### WRITTEN REQUEST
Can you format the rows from the line with "You are a computer-use" up to and including the line with "coord(231,155)" as a JSON list of strings, one string per line, skipping blank lines and leaving out the pictures?

### MATERIAL TO PROCESS
+++++

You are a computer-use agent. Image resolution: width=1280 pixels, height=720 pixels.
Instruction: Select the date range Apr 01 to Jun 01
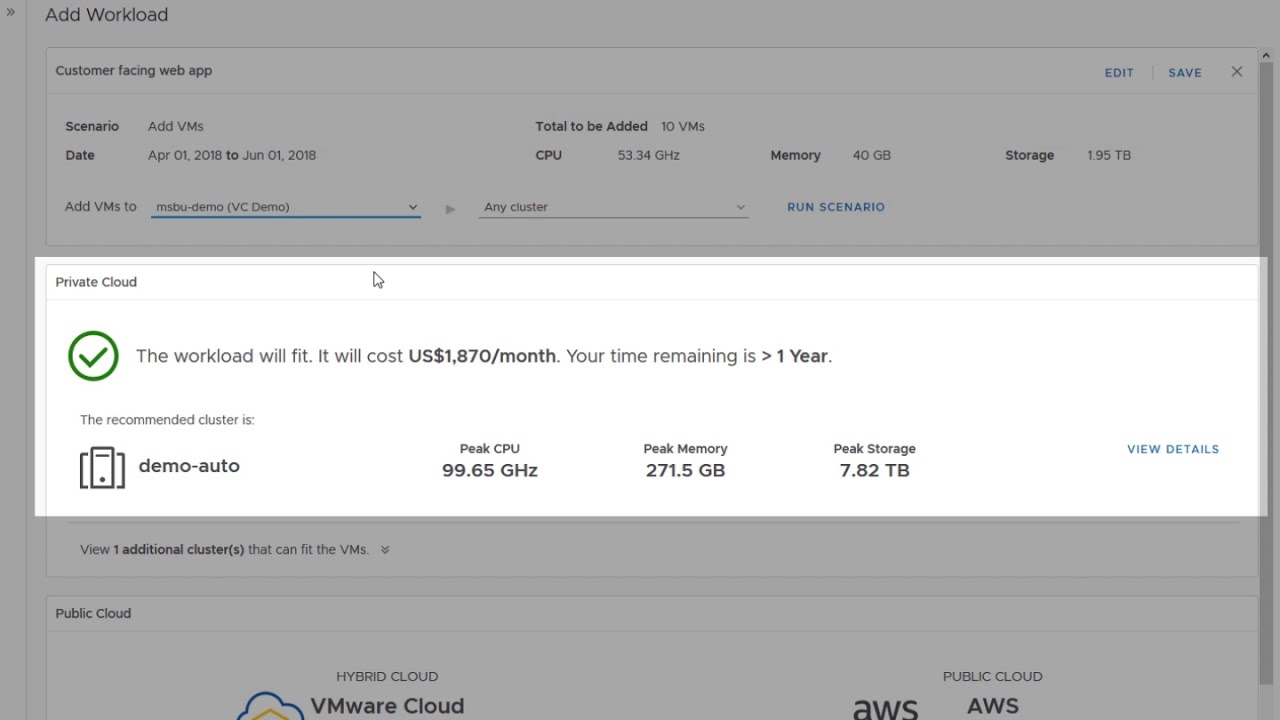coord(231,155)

+++++

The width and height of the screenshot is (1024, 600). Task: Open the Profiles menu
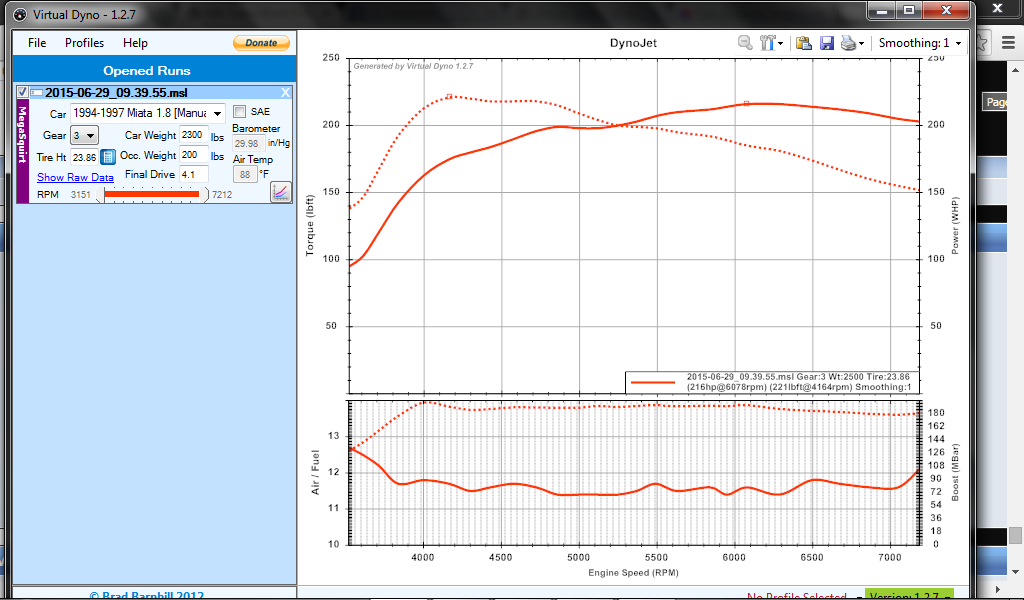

+++++

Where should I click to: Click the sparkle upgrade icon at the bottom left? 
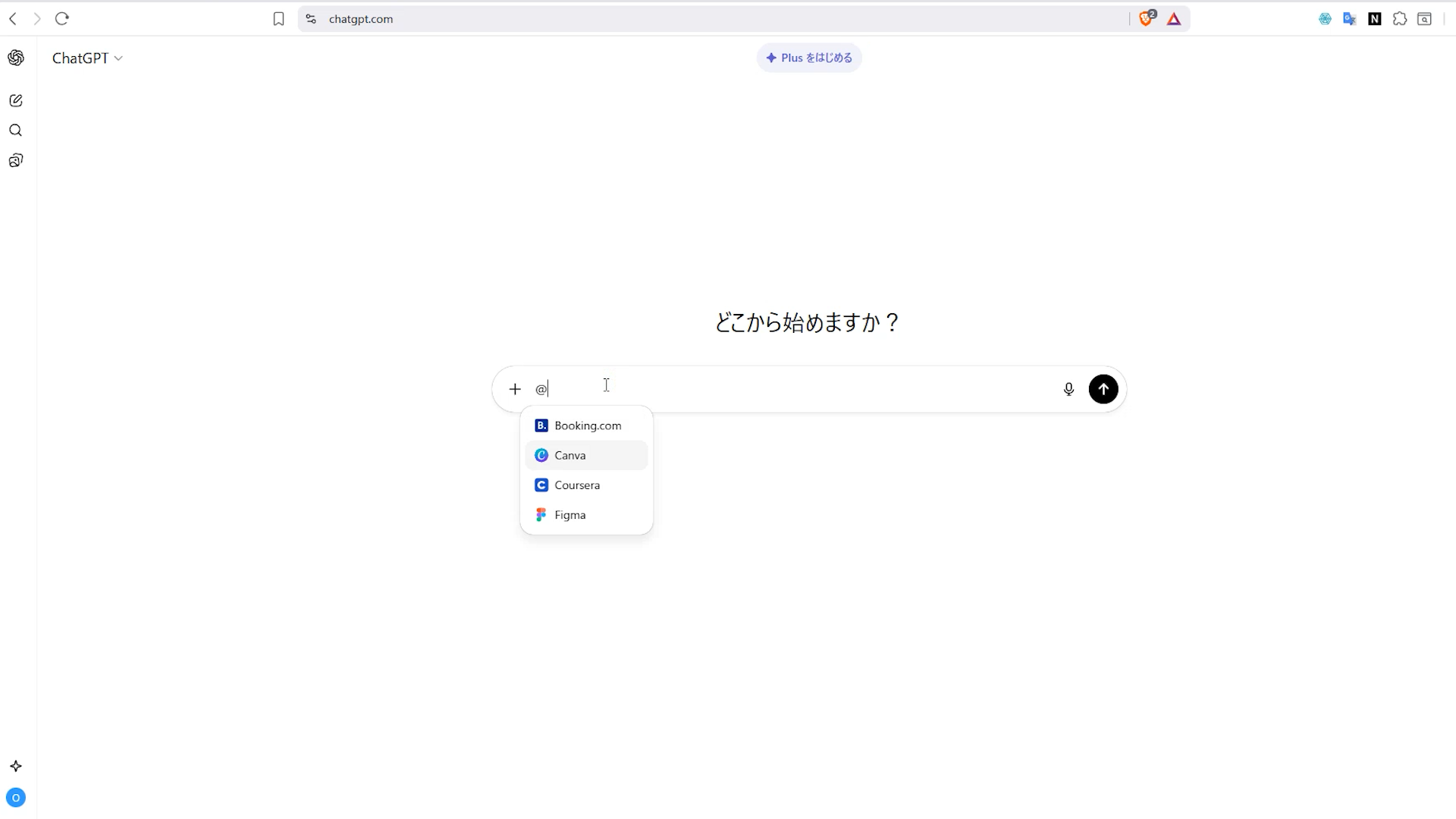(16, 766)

+++++

### FULL OUTPUT
[
  "You are a computer-use agent. Image resolution: width=1280 pixels, height=720 pixels.",
  "Instruction: Select the date range Apr 01 to Jun 01",
  "coord(231,155)"
]